According to Khamenei, Iran also rebuffed a request from Kerry for "cooperation," as the Obama administration seeks to build an international coalition against the Islamic State group. The request was conveyed "personally" from Kerry to the Iranian foreign minister, Mohammad Javad Zarif, Khamenei said. "Iran has voiced its opposition to being a party to that coalition from the very beginning," said Iran's supreme leader. "The Americans' coalition is nonsense."

A U.S. State Department spokeswoman, Marie Harf, said the issue of countering the Islamic State has come up in sideline discussions with Iranian officials during ongoing nuclear negotiations involving Iran and six world powers, known as the P5+1 talks.

"ISIL presents a serious threat to Iran as it does to every other state in the region," Harf said, using a common acronym for Islamic State. "It is not a secret that we have had discussions with Iran about the counter-ISIL efforts in Iraq on the margins of our P5+1 talks on the nuclear issue. . . . But we are not and will not coordinate militarily."

The comments from Tehran and Washington highlight how the Sunni militant threat in Iraq and Syria has created a public-relations quandary for two nations that have not had formal diplomatic relations in more than three decades.

In seeking to form an international bloc to fight Islamic State, the White House has publicly ruled out any role for Iran, also a longtime adversary and rival of Saudi Arabia and Israel, two major U.S. regional allies.

Iran was excluded from a global security conference on the threat posed by Islamic State that was held Monday in Paris.

As the Paris talks opened, French fighter jets flew a reconnaissance mission over Iraq. France is alone in publicly offering to join the United States in flying bombing missions against Islamic State targets in Iraq.

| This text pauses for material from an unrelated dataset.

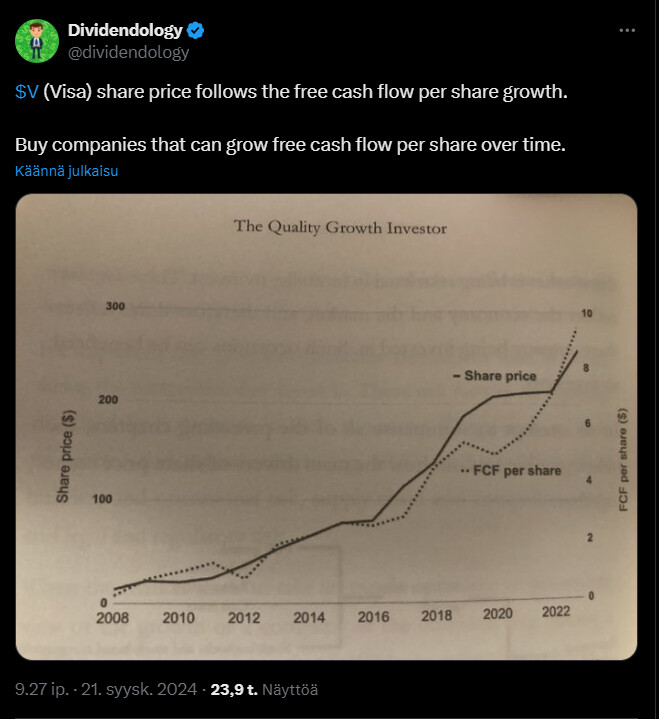This screenshot has width=659, height=719.
Task: Click the 300 value on the left axis
Action: pos(116,306)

The world powers agreed to use "any means necessary" to combat the militant force. Diplomats from 26 nations and several organizations began dividing responsibilities for what Kerry said would be an expanded international military, diplomatic, and law enforcement assault on the group.

He said he wouldn't shut the door to talking to Iran about a common enemy: "We're not coordinating with Iran, but as I said, we're open to have a conversation at some point in time if there's a way to find something constructive."

Shiite Iran is a major supporter of the government of Syrian President Bashar al-Assad, whose forces are also battling the Sunni extremists in Syria. The United States, while vowing to "destroy" Islamic State, is backing other rebel factions fighting to oust Assad.

The Obama administration, which has called for Assad to step down, has also ruled out the Syrian government's participation in the coalition against Islamic State.

Iran, like the United States, is heavily invested in the battle against the al-Qaeda breakaway group, which has seized vast stretches of territory in both Iraq and neighboring Syria. But officials of the two longtime adversaries have declined to say publicly that they are fighting on the same side in Iraq. The situation touches on sensitive geopolitical concerns in both capitals and among both nations' chief allies.

Both Tehran and Washington have provided Iraq with military assistance against Islamic State, which views Shiites as apostates.